───── SUPPLIED PASSAGE

Open sourced in 1996, Berkeley terminated the project. Core team of 4 took the code and for 2 years cleaned it up.

In 1996 Robert started working with PostgreSQL and MySQL. MySQL worked, PostgreSQL had better documentation.

MySQL is more popular, why isn't PostgreSQL? Two reasons:

Who uses Postgres? Every router by Cisco has a postgres database in it. Big companies are using Postgres, Wall Street included. Weather service adopted it. Robert gives numerous examples of folks using Postgres. Some pretty big uses.

Technical Details

Robert uses Debian with KDE. In Japan PostgreSQL is the number two database, Oracle is number one. MySQL is not used because of language issues.

After installing use the initdb to create a data cluster. A data directory is created with a set of folders and configuration files. New cluster is 30MB (Oracle is 1G empty database).

──────────

Answer these from the PostgreSQL notes above.
1. How many people were on the core team that took the code after Berkeley ended the project?
2. According to the notes, which database ranks first in Japan?
3. How large is a new cluster?

───── SOURCE DATA

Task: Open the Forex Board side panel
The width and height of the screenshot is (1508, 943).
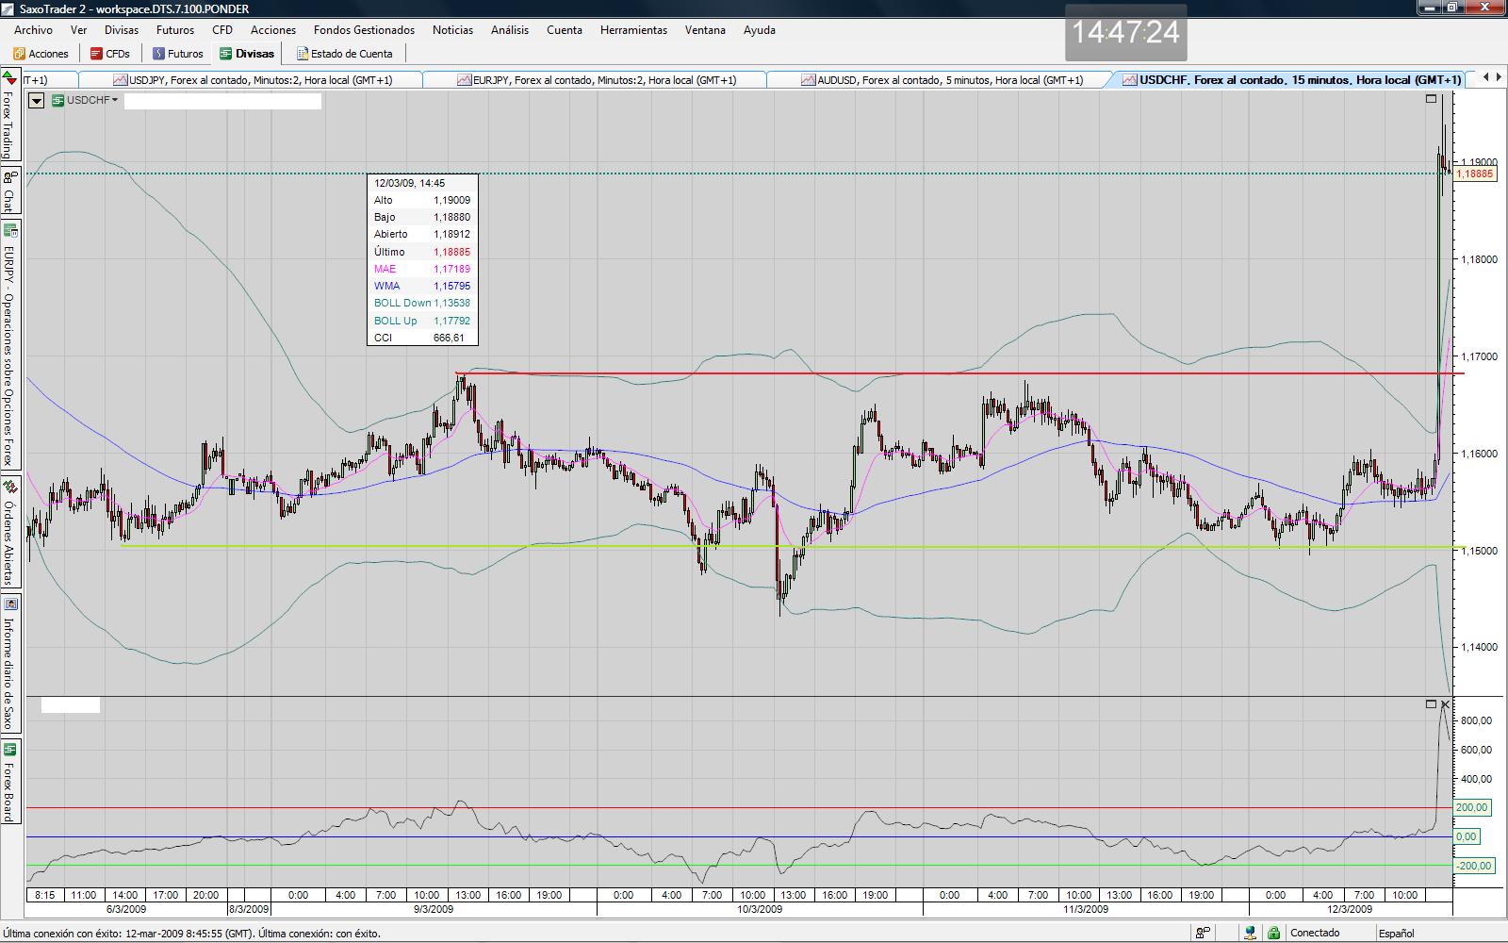Action: (9, 782)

──────────

▸ RESULT BELOW:
1. 4
2. Oracle
3. 30MB